1x Channel with amplification (ADA4521-1): good results, noise issue.
1x Channel with amplification and Low Pass Filter (ADA4521-1 + MAX7401): MAX7401 introduce too much noise.

But in the original schematic the OP-AMP was the AD8628, Analog mention in the website the new ADA4528-1, so i order this one (just plain and simple:lol
The Low Pass filter is to filter >10Hz (its missing the capacitor in CLK). The ADC does a good job using the internal filter at 60Hz (-3dB at 12Hz)

I´m pretty sure the sensor have 380ohm.

So, what do you think is the cause of the noise?
When amplification is enough?
Is it possible to improve the schematic? ex: replace the amplifier with a better one, remove add components, etc?

I can also change the ADC, but i prefer using the ADS1211 or similar, because i´m more comfortable on programming it.

My intention is to make a second board with improvements..but i will order in the same company so i will have a 2 layer pcb limit.

I appreciate any help..this system is working ok, but if its possible to improve, i´m willing to try.

 

[dave9000]

Minor points:
- I'd connect the negative inputs of the ADC to REF instead of AGND.
- if you intend to keep the MAX701, add a jumper to disable the clock when not in use, to minimize supply noise.

 

[FvM]

Using the ADC in differential mode referred to Vref (your virtual ground) should help to reduce the impact of reference noise. But you still get noise above the ADC resolution due to the unfiltered reference.

Using a virtual ground for a circuit dealing with uV levels isn't really a good idea. With uV and below 1 Hz signal frequencies, it's even worse. I would provide blocking of the virtual ground in a 1000 uF range.

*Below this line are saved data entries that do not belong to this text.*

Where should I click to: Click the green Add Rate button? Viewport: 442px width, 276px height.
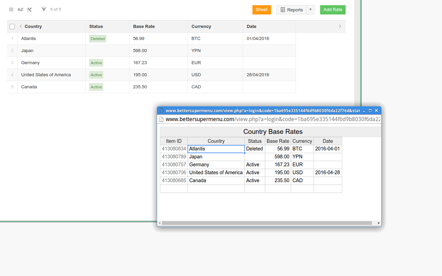(333, 10)

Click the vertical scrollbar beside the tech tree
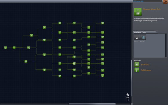(x=132, y=78)
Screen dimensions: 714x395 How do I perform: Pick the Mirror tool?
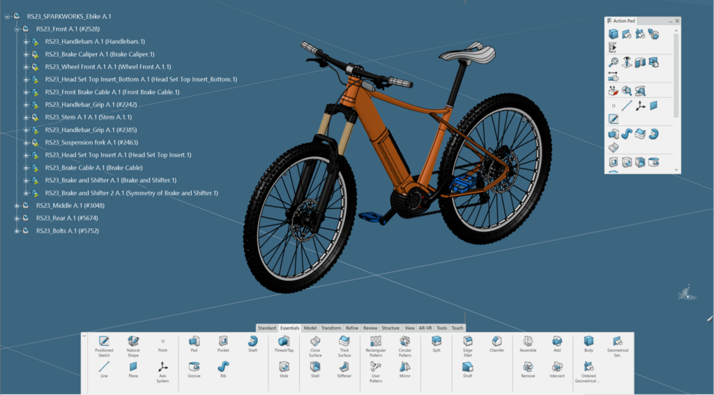pos(405,366)
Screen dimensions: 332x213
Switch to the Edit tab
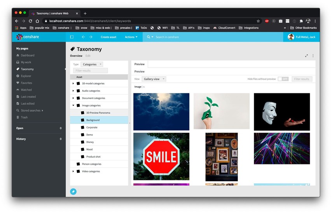[88, 56]
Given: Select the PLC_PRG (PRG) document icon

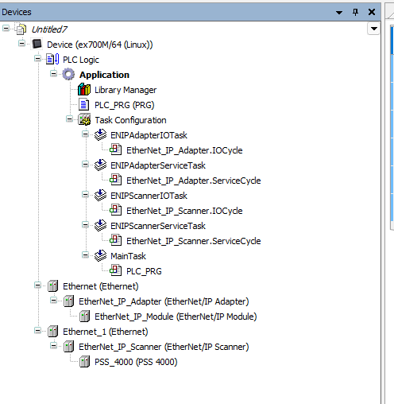Looking at the screenshot, I should (x=83, y=104).
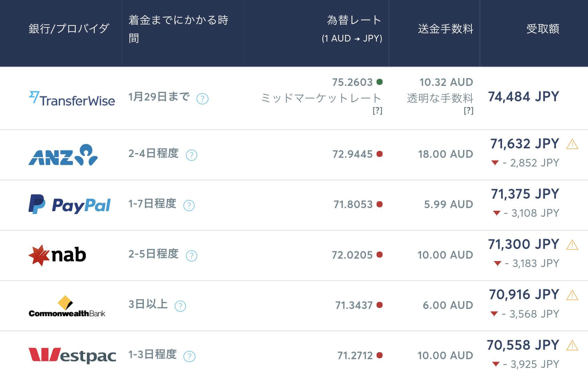
Task: Open help icon beside 1-7日程度
Action: pos(189,205)
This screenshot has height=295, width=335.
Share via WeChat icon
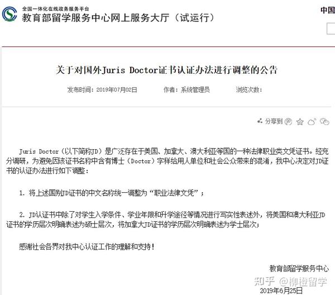(x=324, y=121)
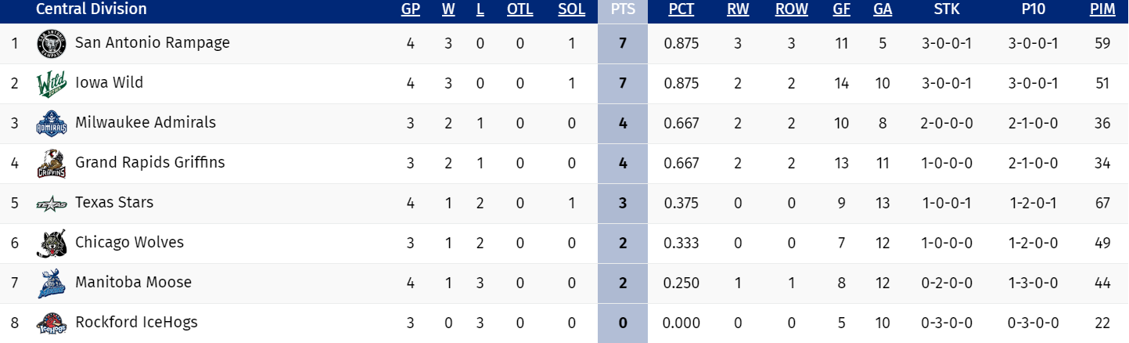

I don't know the geophone specification, but I doubt that's it's intended for operation with zero ohm load impedance of a I/V converter. If the sensor impedance is mostly resistive, it possibly works without serious problems, but I would expect a voltage amplifier circuit.

MAX7401 dynamic range is miles away from the application requirements, I think. It rather fits a 12 bit ADC.

 

[dave9000]

Vref in this circuit is used for two logically different tasks:
- as a virtual ground for the amplifiers and the input sections of the ADC
- as a voltage reference for the A/D conversion process
Given the high PSRR/CMRR of the ICs at low frequency, the quality of the virtual ground doesn't look critical to me.

As for the voltage reference: any unwanted noise or drift on this signal will result in gain modulation (and common mode noise, mostly rejected).
In other applications this could lead to severe problems, because of intermodulation distortion. In this case it's utterly negligible (I extimate ~30uVpp in 0.1-10Hz for the LM4050, i.e. some 12ppm gain modulation).

I agree with FvM on trashing the MAX7401 and on using a voltage-amplifier topology for the sensors - maybe leaving the input load of 2.7K for damping control.